FRANKFORT — Voter turnout in Kentucky for the Nov. 8 general election is expected to be 25 percent to 28 percent, Secretary of State Elaine Walker said Monday.
That would be considerably less than the 37.8 percent of Kentucky voters who cast ballots in 2007 during the last gubernatorial election.
Still, Walker said she did not think this year's turnout would be lower than the 22.4 percent in the 1999 race for governor. That's when Democratic incumbent Paul Patton defeated little-known Republican Peppy Martin.
Walker based her turnout projection for this year's election on a 75 percent decrease in requests for absentee ballots.
She said more than 9,500 absentee ballots have been requested, and about 3,800 have been returned. At this time in 2007, Walker said, the state had more than 37,000 requests for absentee ballots or votes by absentee.
She said the current absentee figures are "very troubling" and noted that the deadline to apply for a mail-in absentee ballot is Nov. 1. She added that a voter may go to his or her county clerk's office before the election and cast an absentee vote.
There appears to be less interest in this year's races for state constitutional offices than in previous years, Walker said.
"If voters are not upset about the way things are going in the state, then there is less anger and less reason that they are going to the polls," she said.

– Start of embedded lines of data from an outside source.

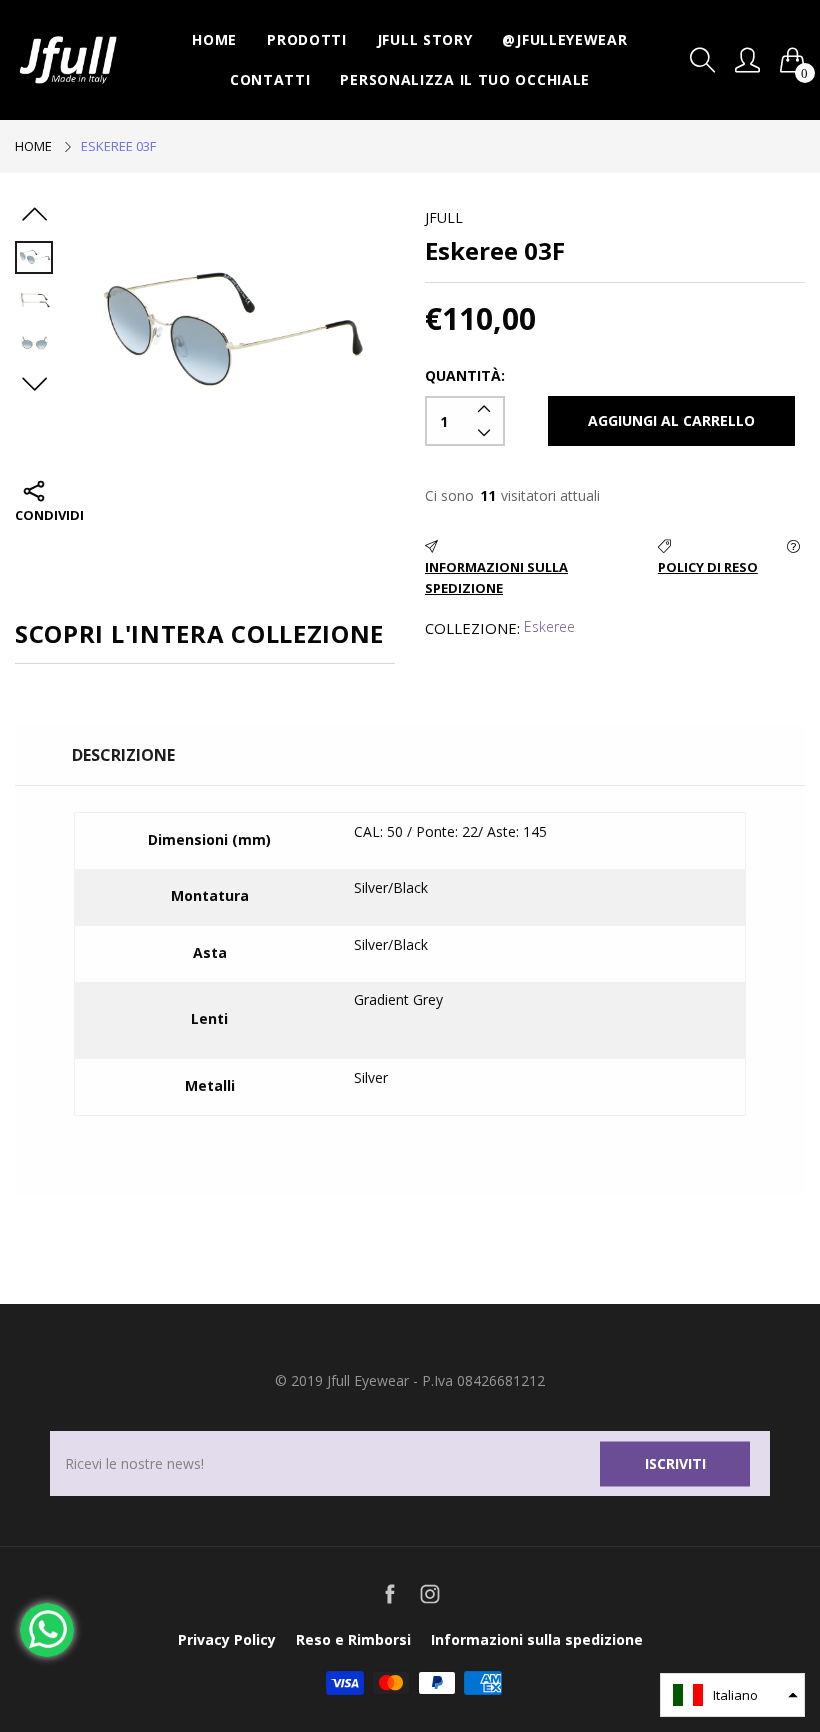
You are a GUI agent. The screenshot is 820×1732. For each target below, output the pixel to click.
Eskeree (549, 626)
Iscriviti (675, 1463)
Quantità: (465, 375)
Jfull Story (425, 39)
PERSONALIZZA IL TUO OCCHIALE (465, 79)
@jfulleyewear (564, 39)
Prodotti (307, 39)
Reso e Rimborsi (353, 1639)
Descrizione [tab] (123, 755)
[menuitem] (214, 40)
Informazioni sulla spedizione (537, 1639)
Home (214, 39)
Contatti (270, 79)
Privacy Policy (227, 1639)
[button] (732, 1695)
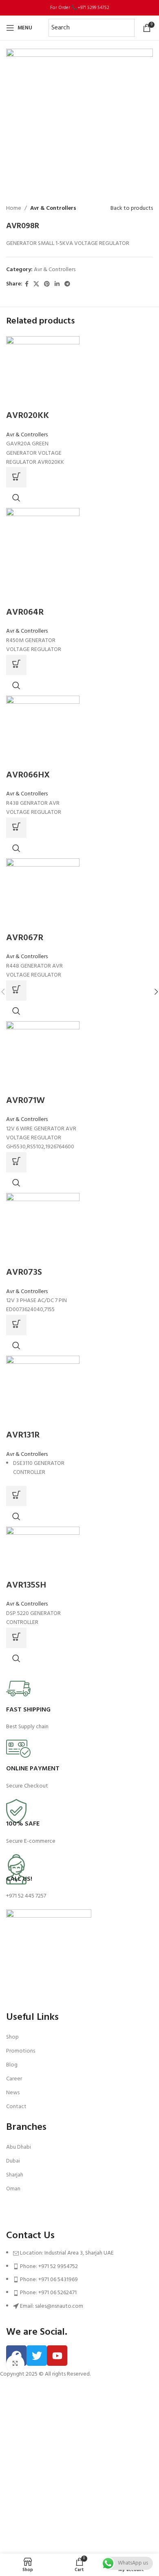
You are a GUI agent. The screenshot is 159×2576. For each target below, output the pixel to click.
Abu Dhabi (18, 2147)
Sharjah (14, 2175)
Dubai (13, 2161)
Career (14, 2079)
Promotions (20, 2051)
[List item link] (79, 2284)
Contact (16, 2106)
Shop (12, 2037)
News (13, 2093)
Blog (12, 2065)
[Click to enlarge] (15, 2364)
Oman (13, 2189)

Another reason for the low turnout projection, Walker said, is probable voter apathy after big U.S. Senate races in Kentucky in 2008 and 2010.
"I also am not sure everybody is aware that there is an election going on," she said.
Walker also reported that 26,776 people have registered to vote since May's primary election, bringing the total number of eligible voters to 2,944,603. That amounts to an increase of a little less than 1 percent, she said.
Of those registered to vote, 1,639,005 are Democrats, 1,100,930 are Republicans and 204,668 are registered as something else.
Since the May primary, Republican registration has increased by 15,948, or 1.4 percent. The number of Democrats has increased by 5,717, or 0.3 percent.
Walker said the increase in voter registration probably reflected interest in next year's presidential race and strong efforts by county clerks to register voters.
Walker said her office was working with Attorney General Jack Conway to combat voter fraud.
A toll-free hot line to report voter fraud will be open Election Day from 6 a.m. to 7 p.m., she said. The number is 1-800-328-8683.